The "do not care" is tricky as most sort algorithms depend on a strict ordering of the sort value - if A is 'less than or equal to' B, and B is 'less than or equal to' C, then it assumes that A is less than or equal to C -- in your case if A 'doesn't care' about B but does care about C, but B is less than C, then what do you return for the A-B comparison to ensure A will be compared to C?
For this reason, and it being small vectors, I'd recommend NOT using any of the built in methods as I think you'll get the wrong answers, instead I'd build a custom insertion sort.
Start with an empty target vector, insert first item, then for each subsequent item scan the array looking for the bounds of where it can be inserted (ie ignoring the 'do not cares', find the last item it must go after and the first it must go before) and insert it in the middle of that gap, moving everything else along the target vector (ie it grows by one entry each time).
[If the comparison operation is particularly expensive, you might do better to start in the middle and scan in one direction until you hit one bound, then choose whether the other bound is found moving from that bound, or the mid point... this would probably reduce the number of comparisons, but from reading what you say about your requirements you couldn't, say, use a binary search to find the right place to insert each entry]
Yes, this is basically O(n^2), but for a small array this shouldn't matter, and you can prove that the answers are right.

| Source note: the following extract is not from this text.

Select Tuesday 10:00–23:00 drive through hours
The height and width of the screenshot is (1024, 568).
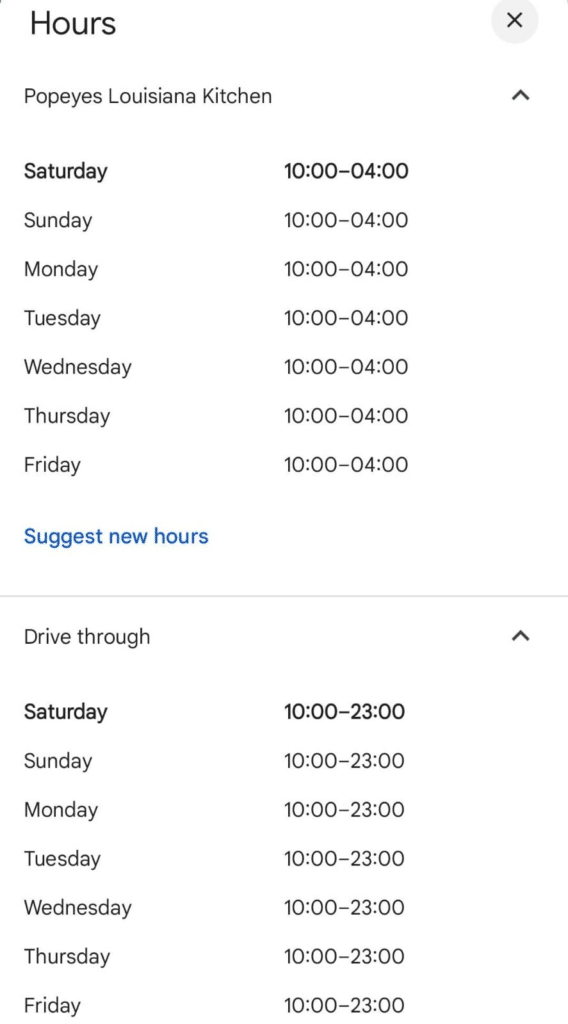coord(214,859)
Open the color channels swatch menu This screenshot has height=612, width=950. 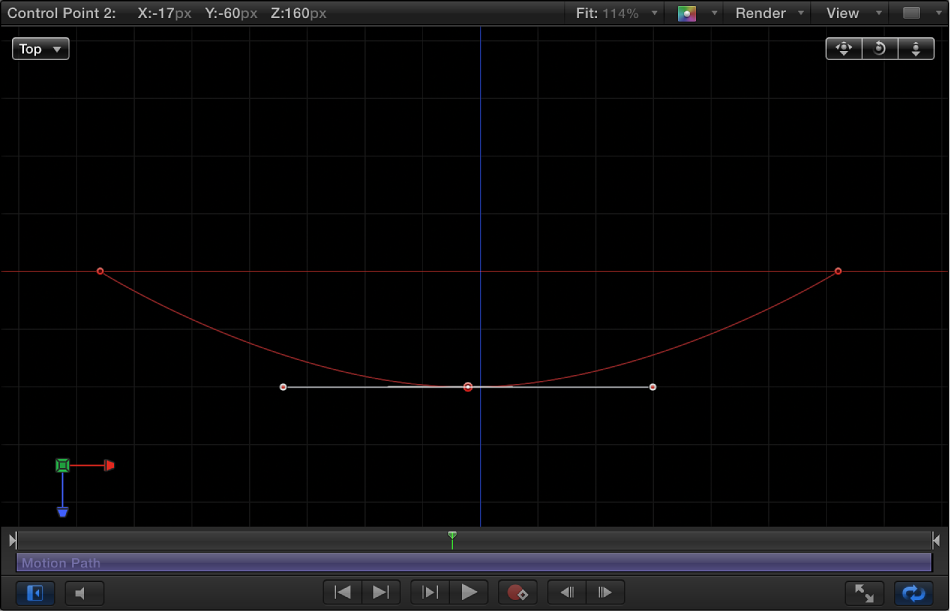point(692,13)
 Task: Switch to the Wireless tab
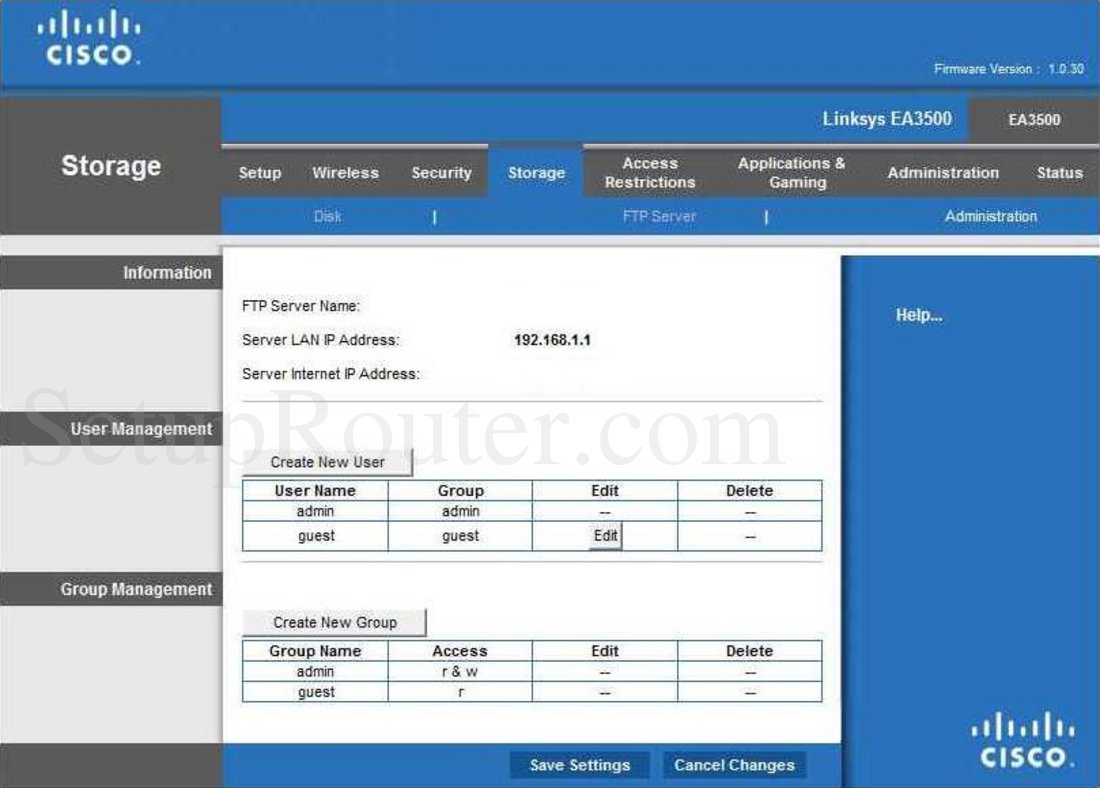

You can then see if any other sorts do better, but unless you can return a proper ordering for any given pair then you'll get weird results...
You can't make the sorting with "don't care", it is likely to mess with the order of elemets. Example:
list = {A, B, C};
where:
A dont care B
B > C
A < C
So even with the don't care between A and B, B has to be greater than A, or one of those will be false: B > C or A < C. If it will never happen, then you need to treat them as equals instead of the don't care.
What you have there is a "partial order".
If you have an easy way to figure out the objects where the order is not "don't care" for a given objects, you can tackle this with basic topological sorting.
If you have a lot of "don't care"s (i.e. if you only have a sub-quadratic number of edges in your partial ordering graph), this will be a lot faster than ordinary sorting - however, if you don't the algorithm will be quadratic!
I believe a selection sort will work without modification, if you treat the "do-not-care" result as equal. Of course, the performance leaves something to be desired.